А в добавление к тому оба беспрерывно через что-то перепрыгивают, оправляют оперение, трясут клювом нечто несуществующее и т.д. Просто уйти они тоже не в состоянии, ибо все, что может выглядеть бегством, запрещено древним заветом: «сохранять лицо» любой ценой. Поневоле становится жалко их обоих; чувствуется, что ситуация чрезвычайно болезненная. Исследователь, занятый проблемами внутривидовой агрессии, много бы дал за возможность посредством точного количественного анализа мотиваций установить пропорциональные соотношения, в которых первичная агрессия и автономное, обособившееся побуждение к триумфальному крику взаимодействуют друг с другом в различных частных случаях такой церемонии. По-видимому, мы постепенно приближаемся к решению этой задачи, но рассмотрение соответствующих исследований здесь увело бы нас слишком далеко.
Вместо того мы хотели бы ещё раз окинуть взглядом все то, что узнали из данной главы об агрессии и о своеобразных механизмах торможения, которые не только исключают какую бы то ни было борьбу между совершенно определёнными индивидами, постоянно связанными друг с другом, но и создают между ними особого рода союз. С примером такого союза мы подробнее познакомились на триумфальном крике гусей. Затем мы хотим исследовать отношения между союзом такого рода и другими механизмами социальной совместной жизни, которые я описал в предыдущих главах. Когда я сейчас перечитываю ради этого соответствующие главы, меня охватывает чувство бессилия: я сознаю, что мне не удалось воздать должное величию и важности эволюционных процессов, о которых — мне кажется — я знаю, как они происходили, и которые я решился описать. Надо полагать, более или менее одарённый речью учёный, который всю свою жизнь занимался какой-то материей, должен бы быть в состоянии изложить результаты трудов своих таким образом, чтобы передать слушателю или читателю не только то, что он знает, но и то, что он при этом чувствует. Мне остаётся лишь надеяться, что чувство, которое я не сумел выразить в словах, повеет на читателя из краткого изложения фактов, когда я воспользуюсь здесь подобающим мне средством краткого научного резюме.

**Исходные данные**
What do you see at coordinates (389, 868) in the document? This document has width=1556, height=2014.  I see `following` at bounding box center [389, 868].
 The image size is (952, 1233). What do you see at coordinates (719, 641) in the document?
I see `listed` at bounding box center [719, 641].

**Задание**
Воспроизведите дословно отрывок из текста об агрессии, начиная со слов «А в добавление» и заканчивая словами «нас слишком далеко.».

**Результат задания**
А в добавление к тому оба беспрерывно через что-то перепрыгивают, оправляют оперение, трясут клювом нечто несуществующее и т.д. Просто уйти они тоже не в состоянии, ибо все, что может выглядеть бегством, запрещено древним заветом: «сохранять лицо» любой ценой. Поневоле становится жалко их обоих; чувствуется, что ситуация чрезвычайно болезненная. Исследователь, занятый проблемами внутривидовой агрессии, много бы дал за возможность посредством точного количественного анализа мотиваций установить пропорциональные соотношения, в которых первичная агрессия и автономное, обособившееся побуждение к триумфальному крику взаимодействуют друг с другом в различных частных случаях такой церемонии. По-видимому, мы постепенно приближаемся к решению этой задачи, но рассмотрение соответствующих исследований здесь увело бы нас слишком далеко.